Keira Knightley Has Mixed Feelings About the “Pirates of the Caribbean” Movies: 'I Was Seen as S--- Because of Them'
“It’s a funny thing when you have something that was making and breaking you at the same time,” the actress told 'The Times'
Looking back on the Pirates of the Caribbean movies two decades later, Keira Knightley seems to have very mixed feelings about the franchise that shot her to stardom.
“It’s a funny thing when you have something that was making and breaking you at the same time,” the actress told The Times in a profile published on Saturday, Nov. 23. “I was seen as s--- because of them, and yet because they did so well I was given the opportunity to do the films that I ended up getting Oscar nominations for.”
Knightley was just 18 when Pirates of the Caribbean: The Curse of the Black Pearl premiered in 2003, and had previously appeared in a handful of British film and TV roles, most notably in 1999’s Star Wars: Episode I – The Phantom Menace and 2002’s Bend It Like Beckham. But the massive success of the first Pirates film, based on the Disney theme park ride, made her a major Hollywood star.
In the years that followed, she would star in 2005’s Pride and Prejudice, earning an Academy Award nomination for Best Actress, and in 2007’s Atonement, which was nominated for Best Picture at the 2008 Oscars. She would also return to the role of Elizabeth Swann in two back-to-back Pirates sequels. But while Black Pearl was largely well-received by critics, 2006’s Dead Man’s Chest and 2007’s At World’s End got a chillier response.
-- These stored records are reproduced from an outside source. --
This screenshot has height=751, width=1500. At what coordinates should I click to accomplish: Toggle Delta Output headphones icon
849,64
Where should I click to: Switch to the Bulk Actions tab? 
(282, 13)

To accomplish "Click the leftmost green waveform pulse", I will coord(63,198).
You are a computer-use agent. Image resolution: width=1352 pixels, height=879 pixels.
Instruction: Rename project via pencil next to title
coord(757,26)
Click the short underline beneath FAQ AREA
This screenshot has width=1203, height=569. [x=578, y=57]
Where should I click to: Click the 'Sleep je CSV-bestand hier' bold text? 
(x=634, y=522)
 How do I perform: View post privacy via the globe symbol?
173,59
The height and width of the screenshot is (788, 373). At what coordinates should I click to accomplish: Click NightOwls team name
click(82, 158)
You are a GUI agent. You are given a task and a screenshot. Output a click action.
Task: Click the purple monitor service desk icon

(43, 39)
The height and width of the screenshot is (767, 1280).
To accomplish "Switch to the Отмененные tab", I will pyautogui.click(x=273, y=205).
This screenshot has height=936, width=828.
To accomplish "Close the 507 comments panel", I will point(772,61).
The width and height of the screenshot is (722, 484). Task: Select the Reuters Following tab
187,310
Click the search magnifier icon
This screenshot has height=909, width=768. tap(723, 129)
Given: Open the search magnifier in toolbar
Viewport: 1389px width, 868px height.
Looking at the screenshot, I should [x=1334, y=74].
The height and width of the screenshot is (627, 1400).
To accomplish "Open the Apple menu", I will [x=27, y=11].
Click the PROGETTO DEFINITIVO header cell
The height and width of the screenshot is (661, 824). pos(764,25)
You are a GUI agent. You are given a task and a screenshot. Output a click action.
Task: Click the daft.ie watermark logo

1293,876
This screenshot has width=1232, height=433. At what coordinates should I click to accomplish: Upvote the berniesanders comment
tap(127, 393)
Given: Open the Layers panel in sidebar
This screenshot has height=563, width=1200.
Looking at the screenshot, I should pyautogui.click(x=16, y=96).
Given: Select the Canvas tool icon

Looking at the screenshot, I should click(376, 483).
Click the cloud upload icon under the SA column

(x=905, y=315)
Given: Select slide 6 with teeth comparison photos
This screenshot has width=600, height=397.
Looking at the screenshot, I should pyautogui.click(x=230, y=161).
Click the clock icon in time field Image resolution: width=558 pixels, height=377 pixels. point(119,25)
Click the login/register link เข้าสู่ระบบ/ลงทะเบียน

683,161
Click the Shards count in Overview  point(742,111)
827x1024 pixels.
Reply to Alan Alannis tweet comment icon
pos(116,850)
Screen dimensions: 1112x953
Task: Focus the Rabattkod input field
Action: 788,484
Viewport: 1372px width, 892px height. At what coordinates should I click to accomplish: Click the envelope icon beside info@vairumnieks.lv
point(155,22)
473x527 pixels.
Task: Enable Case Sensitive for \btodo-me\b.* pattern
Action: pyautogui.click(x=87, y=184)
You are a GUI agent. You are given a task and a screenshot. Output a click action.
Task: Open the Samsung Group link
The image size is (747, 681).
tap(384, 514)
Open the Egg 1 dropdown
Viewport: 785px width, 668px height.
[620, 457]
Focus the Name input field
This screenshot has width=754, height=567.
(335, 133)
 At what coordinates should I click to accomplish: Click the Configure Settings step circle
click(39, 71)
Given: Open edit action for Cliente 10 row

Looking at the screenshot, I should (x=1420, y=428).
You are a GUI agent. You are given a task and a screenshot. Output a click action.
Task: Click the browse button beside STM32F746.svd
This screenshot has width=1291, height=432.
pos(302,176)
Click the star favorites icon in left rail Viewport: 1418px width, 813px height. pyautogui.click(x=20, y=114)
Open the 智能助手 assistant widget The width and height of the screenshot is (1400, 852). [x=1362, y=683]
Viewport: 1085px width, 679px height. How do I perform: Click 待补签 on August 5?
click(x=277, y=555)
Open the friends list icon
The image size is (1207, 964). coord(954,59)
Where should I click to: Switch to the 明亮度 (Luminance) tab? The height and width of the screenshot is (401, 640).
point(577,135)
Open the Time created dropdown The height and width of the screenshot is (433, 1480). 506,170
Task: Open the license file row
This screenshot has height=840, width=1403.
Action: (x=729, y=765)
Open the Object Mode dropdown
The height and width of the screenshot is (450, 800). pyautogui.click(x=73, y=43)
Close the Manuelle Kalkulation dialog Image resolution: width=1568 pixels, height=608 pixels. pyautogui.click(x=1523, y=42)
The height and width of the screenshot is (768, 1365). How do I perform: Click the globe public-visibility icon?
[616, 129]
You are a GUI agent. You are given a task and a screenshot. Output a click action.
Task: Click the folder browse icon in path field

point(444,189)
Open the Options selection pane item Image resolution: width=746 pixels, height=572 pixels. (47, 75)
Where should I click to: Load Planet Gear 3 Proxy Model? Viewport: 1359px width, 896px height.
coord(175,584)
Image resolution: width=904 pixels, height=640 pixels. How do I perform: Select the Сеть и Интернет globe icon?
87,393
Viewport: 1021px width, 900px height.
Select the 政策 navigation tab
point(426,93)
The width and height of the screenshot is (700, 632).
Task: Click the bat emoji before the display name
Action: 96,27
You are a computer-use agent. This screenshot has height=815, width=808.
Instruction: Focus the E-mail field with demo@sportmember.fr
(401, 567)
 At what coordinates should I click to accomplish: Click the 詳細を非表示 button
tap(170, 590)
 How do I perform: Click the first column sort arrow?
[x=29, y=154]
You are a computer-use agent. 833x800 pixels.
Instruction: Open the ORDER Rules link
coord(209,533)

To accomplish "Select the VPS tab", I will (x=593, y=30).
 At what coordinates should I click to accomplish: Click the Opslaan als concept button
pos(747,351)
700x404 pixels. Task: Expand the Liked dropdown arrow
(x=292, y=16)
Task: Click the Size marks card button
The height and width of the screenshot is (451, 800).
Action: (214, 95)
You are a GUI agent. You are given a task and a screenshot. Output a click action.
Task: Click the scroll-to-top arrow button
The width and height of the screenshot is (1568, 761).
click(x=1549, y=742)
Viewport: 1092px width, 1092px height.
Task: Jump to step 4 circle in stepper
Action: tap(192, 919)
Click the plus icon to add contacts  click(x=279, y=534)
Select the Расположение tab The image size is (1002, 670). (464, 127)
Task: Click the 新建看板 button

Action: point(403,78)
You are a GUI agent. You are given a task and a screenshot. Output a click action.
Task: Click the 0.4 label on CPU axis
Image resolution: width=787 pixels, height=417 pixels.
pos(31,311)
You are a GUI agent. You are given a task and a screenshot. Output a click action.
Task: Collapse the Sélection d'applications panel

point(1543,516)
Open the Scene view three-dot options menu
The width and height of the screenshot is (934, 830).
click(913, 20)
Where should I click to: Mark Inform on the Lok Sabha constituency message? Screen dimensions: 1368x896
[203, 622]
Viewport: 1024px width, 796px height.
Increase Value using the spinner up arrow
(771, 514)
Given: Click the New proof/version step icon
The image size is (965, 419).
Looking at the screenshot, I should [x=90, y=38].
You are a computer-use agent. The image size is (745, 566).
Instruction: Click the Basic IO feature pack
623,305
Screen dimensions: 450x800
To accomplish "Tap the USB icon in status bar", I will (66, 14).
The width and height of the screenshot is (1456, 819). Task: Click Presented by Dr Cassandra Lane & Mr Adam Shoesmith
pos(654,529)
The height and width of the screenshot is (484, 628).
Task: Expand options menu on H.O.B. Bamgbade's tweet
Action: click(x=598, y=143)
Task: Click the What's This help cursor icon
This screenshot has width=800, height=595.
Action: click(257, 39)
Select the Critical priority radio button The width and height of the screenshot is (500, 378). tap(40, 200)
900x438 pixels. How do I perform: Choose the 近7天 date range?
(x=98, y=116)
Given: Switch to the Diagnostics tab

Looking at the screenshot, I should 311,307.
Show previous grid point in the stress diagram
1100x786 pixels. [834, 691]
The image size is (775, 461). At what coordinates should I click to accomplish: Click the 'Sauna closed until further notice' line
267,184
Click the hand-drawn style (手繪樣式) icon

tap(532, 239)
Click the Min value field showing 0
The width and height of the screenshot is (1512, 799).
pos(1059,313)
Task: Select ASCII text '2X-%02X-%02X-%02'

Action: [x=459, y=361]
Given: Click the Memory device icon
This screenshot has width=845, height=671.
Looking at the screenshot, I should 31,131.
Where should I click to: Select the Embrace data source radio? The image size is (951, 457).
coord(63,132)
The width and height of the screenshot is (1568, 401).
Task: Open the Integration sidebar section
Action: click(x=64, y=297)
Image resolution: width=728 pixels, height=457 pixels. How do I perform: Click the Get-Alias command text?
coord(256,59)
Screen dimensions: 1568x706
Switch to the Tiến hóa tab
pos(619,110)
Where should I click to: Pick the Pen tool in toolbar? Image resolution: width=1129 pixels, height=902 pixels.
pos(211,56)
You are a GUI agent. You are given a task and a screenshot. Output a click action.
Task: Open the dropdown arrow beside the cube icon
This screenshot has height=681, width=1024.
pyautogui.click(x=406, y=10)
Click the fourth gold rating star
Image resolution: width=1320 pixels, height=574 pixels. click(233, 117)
“They were the most successful films I’ll ever be a part of and they were the reason that I was taken down publicly,” Knightley, 39, told The Times. “So they’re a very confused place in my head.”
The actress ultimately skipped 2011’s Pirates of the Caribbean: On Stranger Tides and only appeared in a cameo in 2017's Dead Men Tell No Tales, neither of which fared particularly well with critics.
Knightley previously expressed ambivalence about her Pirates character last year.
“[Elizabeth Swann] was the object of everybody’s lust,” she told Harper’s Bazaar U.K. “Not that she doesn’t have a lot of fight in her. But it was interesting coming from being really tomboyish to getting projected as quite the opposite. I felt very constrained. I felt very stuck. So the roles afterwards were about trying to break out of that.”
“I didn’t have a sense of how to articulate it,” she added. “It very much felt like I was caged in a thing I didn’t understand.”
Knightley, who stars in the upcoming Netflix spy series Black Doves, told The Times she’s not interested in appearing in another film franchise after her experience on the Pirates films. “The hours are insane. It’s years of your life, you have no control over where you’re filming, how long you’re filming, what you’re filming,” she said.